The described procedure in the method of this invention; carbon supported metal catalyst in powder form and containing 0-30% metal (palladium, platinium) on weight basis (1 ), after adding powder teflon (2) reaching 40-80% teflon in the resulting mixture on weight basis, is placed in a blender (3). In the blender (3), the powder mixture of carbon supported metal catalyst-teflon is homogenized for 30-90 seconds in dry. Homogenized mixture (3) is spreaded over stainless steel mould (4) fabricated according to the requested plate dimensions. The mixture spreaded over the mould (4) is pressed (5) at ambient temperature under 0.5-2.0 tons/inche ² pressure for 30- 90 seconds. Plate is displaced from the mould deliberately after cold pressing (5). The cold pressed plate (5) is covered with aluminum folio from its upper and lower planar sides and then hot press is applied to this plate (5) at 280-350°C under 0.5-2.0 tons/inche ² pressure for 30-90 seconds. After hot pressing, flexible and undamaged plate (7) is uncovered from the folio. The flexible and soft catalyst plate becomes ready after the described procedure. Sample: 3.8 gram of powder form activated carbon supported metal catalyst containing 30% palladium (1 ) is taken. 8.9 g of powder form teflon (2) is added onto it (1 ). So prepared activated carbon supported palladium catalyst-teflon mixture in dry form is placed to the mixture (blender) with the name and the model, M20 IKA WERKE. The rate of the mixture (blender) is adjusted to 10 000 rate (turns) per minute and the dry mixture in the blender chamber is further mixed for 60 seconds by running the blender (3) at this set value. The homogenized mixture prepared at step (3) is spreaded over the stainless steel mould in length of 92 mm, width of 160 mm and depth of 1 mm with care and in a way of not leaving any space at the topside. The homogenized mixture (3) spreaded over the mould (4) is pressed at ambient temperature under 1 .0 tons/inche ² pressure for 60 seconds (5). The mixture (3), pressed at ambient temperature (5), is displaced from the mould with care. The plate prepared by cold pressing (5) is covered with aluminium folio from its upper and lower planar sides and then hot press is applied at 320°C under 1 .0 tons/inche ² pressure for 40 seconds (6). After hot pressing (6), the catalyst plate with the required dimensions and flexibility is ready for use (7).

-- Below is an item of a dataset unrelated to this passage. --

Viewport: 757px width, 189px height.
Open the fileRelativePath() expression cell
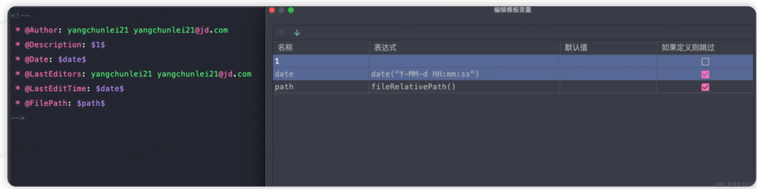(x=413, y=87)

The schematic flow diagram for the method of this invention is given in Figure 1 . Description of Drawings

Figure 1 . The schematic flow diagram for the preparation method of carbon supported catalyst plate

1 - Activated carbon powder containing metal

2- Binder (powder teflon)

3- Homogenization in dry condition at high turns per minute for 60 seconds

4- Spreading over a mould being at the requested dimensions

5- Pressing at ambient temperature for 60 seconds

6- Displacement from the mould and pressing at 320°C for 40 seconds after covering with aluminum folio

7- Catalyst plate ready for use